Requirement: Output the following lines verbatim, from the first line to the last.

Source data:
--- Start ---
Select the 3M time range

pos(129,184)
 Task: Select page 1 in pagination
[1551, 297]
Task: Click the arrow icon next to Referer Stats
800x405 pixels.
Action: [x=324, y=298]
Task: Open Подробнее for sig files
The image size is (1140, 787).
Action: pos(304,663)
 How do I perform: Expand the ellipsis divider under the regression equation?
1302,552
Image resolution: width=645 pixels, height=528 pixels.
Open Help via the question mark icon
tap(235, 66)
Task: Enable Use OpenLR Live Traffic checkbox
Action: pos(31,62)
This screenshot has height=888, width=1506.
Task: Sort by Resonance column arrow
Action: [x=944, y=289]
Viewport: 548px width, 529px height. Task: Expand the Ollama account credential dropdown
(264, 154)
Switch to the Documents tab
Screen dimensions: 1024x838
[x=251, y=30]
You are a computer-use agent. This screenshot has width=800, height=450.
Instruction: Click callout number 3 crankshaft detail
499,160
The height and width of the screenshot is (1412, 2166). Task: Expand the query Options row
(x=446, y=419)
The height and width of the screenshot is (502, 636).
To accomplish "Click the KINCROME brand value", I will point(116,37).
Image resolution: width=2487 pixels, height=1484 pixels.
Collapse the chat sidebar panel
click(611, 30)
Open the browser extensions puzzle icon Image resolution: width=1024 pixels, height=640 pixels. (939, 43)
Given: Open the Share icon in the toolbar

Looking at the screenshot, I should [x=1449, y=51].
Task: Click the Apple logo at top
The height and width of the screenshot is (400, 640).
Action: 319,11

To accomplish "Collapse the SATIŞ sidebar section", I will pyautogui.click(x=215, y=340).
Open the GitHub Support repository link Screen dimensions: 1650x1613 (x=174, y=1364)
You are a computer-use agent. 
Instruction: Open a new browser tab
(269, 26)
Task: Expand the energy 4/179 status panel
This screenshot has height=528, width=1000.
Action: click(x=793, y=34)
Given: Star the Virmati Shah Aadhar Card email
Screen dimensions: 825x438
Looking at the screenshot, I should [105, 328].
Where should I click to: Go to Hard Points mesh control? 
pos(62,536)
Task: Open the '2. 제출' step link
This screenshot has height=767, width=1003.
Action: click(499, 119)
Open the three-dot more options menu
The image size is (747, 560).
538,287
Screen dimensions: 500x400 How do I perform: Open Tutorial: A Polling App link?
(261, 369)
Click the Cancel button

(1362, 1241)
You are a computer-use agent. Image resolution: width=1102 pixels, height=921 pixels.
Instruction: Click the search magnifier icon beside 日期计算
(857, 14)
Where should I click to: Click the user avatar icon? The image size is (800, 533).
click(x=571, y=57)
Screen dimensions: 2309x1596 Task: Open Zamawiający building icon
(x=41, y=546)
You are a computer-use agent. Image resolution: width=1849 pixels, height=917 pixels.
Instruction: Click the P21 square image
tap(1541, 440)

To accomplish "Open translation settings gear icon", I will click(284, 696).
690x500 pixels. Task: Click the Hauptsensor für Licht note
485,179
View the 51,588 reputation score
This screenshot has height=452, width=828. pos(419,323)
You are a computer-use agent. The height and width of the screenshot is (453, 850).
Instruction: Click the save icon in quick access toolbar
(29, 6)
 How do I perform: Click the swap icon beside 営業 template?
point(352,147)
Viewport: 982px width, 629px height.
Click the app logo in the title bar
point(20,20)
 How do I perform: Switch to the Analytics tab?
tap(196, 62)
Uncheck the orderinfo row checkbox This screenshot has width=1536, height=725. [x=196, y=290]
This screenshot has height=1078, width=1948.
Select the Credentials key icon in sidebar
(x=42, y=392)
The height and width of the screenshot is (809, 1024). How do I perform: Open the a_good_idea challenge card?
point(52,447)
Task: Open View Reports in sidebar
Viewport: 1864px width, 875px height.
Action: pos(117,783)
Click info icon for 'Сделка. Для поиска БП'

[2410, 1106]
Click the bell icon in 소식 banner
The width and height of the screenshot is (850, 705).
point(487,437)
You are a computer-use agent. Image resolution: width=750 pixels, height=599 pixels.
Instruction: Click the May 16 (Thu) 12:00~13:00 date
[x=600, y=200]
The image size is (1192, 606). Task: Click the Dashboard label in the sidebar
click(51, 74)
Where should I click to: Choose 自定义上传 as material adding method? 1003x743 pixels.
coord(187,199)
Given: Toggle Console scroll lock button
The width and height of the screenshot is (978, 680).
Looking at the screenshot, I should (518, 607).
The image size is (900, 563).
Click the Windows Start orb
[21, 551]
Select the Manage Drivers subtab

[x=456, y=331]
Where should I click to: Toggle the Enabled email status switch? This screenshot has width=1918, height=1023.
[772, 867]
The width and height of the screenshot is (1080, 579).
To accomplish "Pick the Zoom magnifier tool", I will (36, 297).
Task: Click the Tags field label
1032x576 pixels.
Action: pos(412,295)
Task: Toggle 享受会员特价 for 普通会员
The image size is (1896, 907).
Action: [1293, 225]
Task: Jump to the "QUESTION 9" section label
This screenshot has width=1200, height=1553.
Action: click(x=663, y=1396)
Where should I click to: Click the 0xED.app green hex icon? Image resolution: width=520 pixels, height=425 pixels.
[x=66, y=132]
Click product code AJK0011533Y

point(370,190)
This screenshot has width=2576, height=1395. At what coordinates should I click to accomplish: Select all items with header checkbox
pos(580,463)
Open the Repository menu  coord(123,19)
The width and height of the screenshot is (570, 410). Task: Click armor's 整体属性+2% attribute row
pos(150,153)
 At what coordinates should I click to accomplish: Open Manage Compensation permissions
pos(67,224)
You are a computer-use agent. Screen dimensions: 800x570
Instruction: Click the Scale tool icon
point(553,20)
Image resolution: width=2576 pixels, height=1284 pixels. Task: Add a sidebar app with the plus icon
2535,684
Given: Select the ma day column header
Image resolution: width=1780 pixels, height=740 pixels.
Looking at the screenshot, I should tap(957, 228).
--- End ---
Solution:
Select the 3M time range

pos(129,184)
 Task: Select page 1 in pagination
[1551, 297]
Task: Click the arrow icon next to Referer Stats
800x405 pixels.
Action: [x=324, y=298]
Task: Open Подробнее for sig files
The image size is (1140, 787).
Action: pos(304,663)
 How do I perform: Expand the ellipsis divider under the regression equation?
1302,552
Image resolution: width=645 pixels, height=528 pixels.
Open Help via the question mark icon
tap(235, 66)
Task: Enable Use OpenLR Live Traffic checkbox
Action: pos(31,62)
This screenshot has height=888, width=1506.
Task: Sort by Resonance column arrow
Action: [x=944, y=289]
Viewport: 548px width, 529px height. Task: Expand the Ollama account credential dropdown
(264, 154)
Switch to the Documents tab
Screen dimensions: 1024x838
[x=251, y=30]
You are a computer-use agent. This screenshot has width=800, height=450.
Instruction: Click callout number 3 crankshaft detail
499,160
The height and width of the screenshot is (1412, 2166). Task: Expand the query Options row
(x=446, y=419)
The height and width of the screenshot is (502, 636).
To accomplish "Click the KINCROME brand value", I will point(116,37).
Image resolution: width=2487 pixels, height=1484 pixels.
Collapse the chat sidebar panel
click(611, 30)
Open the browser extensions puzzle icon Image resolution: width=1024 pixels, height=640 pixels. (939, 43)
Given: Open the Share icon in the toolbar

Looking at the screenshot, I should [x=1449, y=51].
Task: Click the Apple logo at top
The height and width of the screenshot is (400, 640).
Action: 319,11

To accomplish "Collapse the SATIŞ sidebar section", I will pyautogui.click(x=215, y=340).
Open the GitHub Support repository link Screen dimensions: 1650x1613 (x=174, y=1364)
You are a computer-use agent. 
Instruction: Open a new browser tab
(269, 26)
Task: Expand the energy 4/179 status panel
This screenshot has height=528, width=1000.
Action: click(x=793, y=34)
Given: Star the Virmati Shah Aadhar Card email
Screen dimensions: 825x438
Looking at the screenshot, I should [105, 328].
Where should I click to: Go to Hard Points mesh control? 
pos(62,536)
Task: Open the '2. 제출' step link
This screenshot has height=767, width=1003.
Action: click(499, 119)
Open the three-dot more options menu
The image size is (747, 560).
538,287
Screen dimensions: 500x400 How do I perform: Open Tutorial: A Polling App link?
(261, 369)
Click the Cancel button

(1362, 1241)
You are a computer-use agent. Image resolution: width=1102 pixels, height=921 pixels.
Instruction: Click the search magnifier icon beside 日期计算
(857, 14)
Where should I click to: Click the user avatar icon? The image size is (800, 533).
click(x=571, y=57)
Screen dimensions: 2309x1596 Task: Open Zamawiający building icon
(x=41, y=546)
You are a computer-use agent. Image resolution: width=1849 pixels, height=917 pixels.
Instruction: Click the P21 square image
tap(1541, 440)

To accomplish "Open translation settings gear icon", I will click(284, 696).
690x500 pixels. Task: Click the Hauptsensor für Licht note
485,179
View the 51,588 reputation score
This screenshot has height=452, width=828. pos(419,323)
You are a computer-use agent. The height and width of the screenshot is (453, 850).
Instruction: Click the save icon in quick access toolbar
(29, 6)
 How do I perform: Click the swap icon beside 営業 template?
point(352,147)
Viewport: 982px width, 629px height.
Click the app logo in the title bar
point(20,20)
 How do I perform: Switch to the Analytics tab?
tap(196, 62)
Uncheck the orderinfo row checkbox This screenshot has width=1536, height=725. [x=196, y=290]
This screenshot has height=1078, width=1948.
Select the Credentials key icon in sidebar
(x=42, y=392)
The height and width of the screenshot is (809, 1024). How do I perform: Open the a_good_idea challenge card?
point(52,447)
Task: Open View Reports in sidebar
Viewport: 1864px width, 875px height.
Action: pos(117,783)
Click info icon for 'Сделка. Для поиска БП'

[2410, 1106]
Click the bell icon in 소식 banner
The width and height of the screenshot is (850, 705).
point(487,437)
You are a computer-use agent. Image resolution: width=750 pixels, height=599 pixels.
Instruction: Click the May 16 (Thu) 12:00~13:00 date
[x=600, y=200]
The image size is (1192, 606). Task: Click the Dashboard label in the sidebar
click(51, 74)
Where should I click to: Choose 自定义上传 as material adding method? 1003x743 pixels.
coord(187,199)
Given: Toggle Console scroll lock button
The width and height of the screenshot is (978, 680).
Looking at the screenshot, I should (518, 607).
The image size is (900, 563).
Click the Windows Start orb
[21, 551]
Select the Manage Drivers subtab

[x=456, y=331]
Where should I click to: Toggle the Enabled email status switch? This screenshot has width=1918, height=1023.
[772, 867]
The width and height of the screenshot is (1080, 579).
To accomplish "Pick the Zoom magnifier tool", I will (36, 297).
Task: Click the Tags field label
1032x576 pixels.
Action: pos(412,295)
Task: Toggle 享受会员特价 for 普通会员
The image size is (1896, 907).
Action: [1293, 225]
Task: Jump to the "QUESTION 9" section label
This screenshot has width=1200, height=1553.
Action: click(x=663, y=1396)
Where should I click to: Click the 0xED.app green hex icon? Image resolution: width=520 pixels, height=425 pixels.
[x=66, y=132]
Click product code AJK0011533Y

point(370,190)
This screenshot has width=2576, height=1395. At what coordinates should I click to accomplish: Select all items with header checkbox
pos(580,463)
Open the Repository menu  coord(123,19)
The width and height of the screenshot is (570, 410). Task: Click armor's 整体属性+2% attribute row
pos(150,153)
 At what coordinates should I click to accomplish: Open Manage Compensation permissions
pos(67,224)
You are a computer-use agent. Screen dimensions: 800x570
Instruction: Click the Scale tool icon
point(553,20)
Image resolution: width=2576 pixels, height=1284 pixels. Task: Add a sidebar app with the plus icon
2535,684
Given: Select the ma day column header
Image resolution: width=1780 pixels, height=740 pixels.
Looking at the screenshot, I should tap(957, 228).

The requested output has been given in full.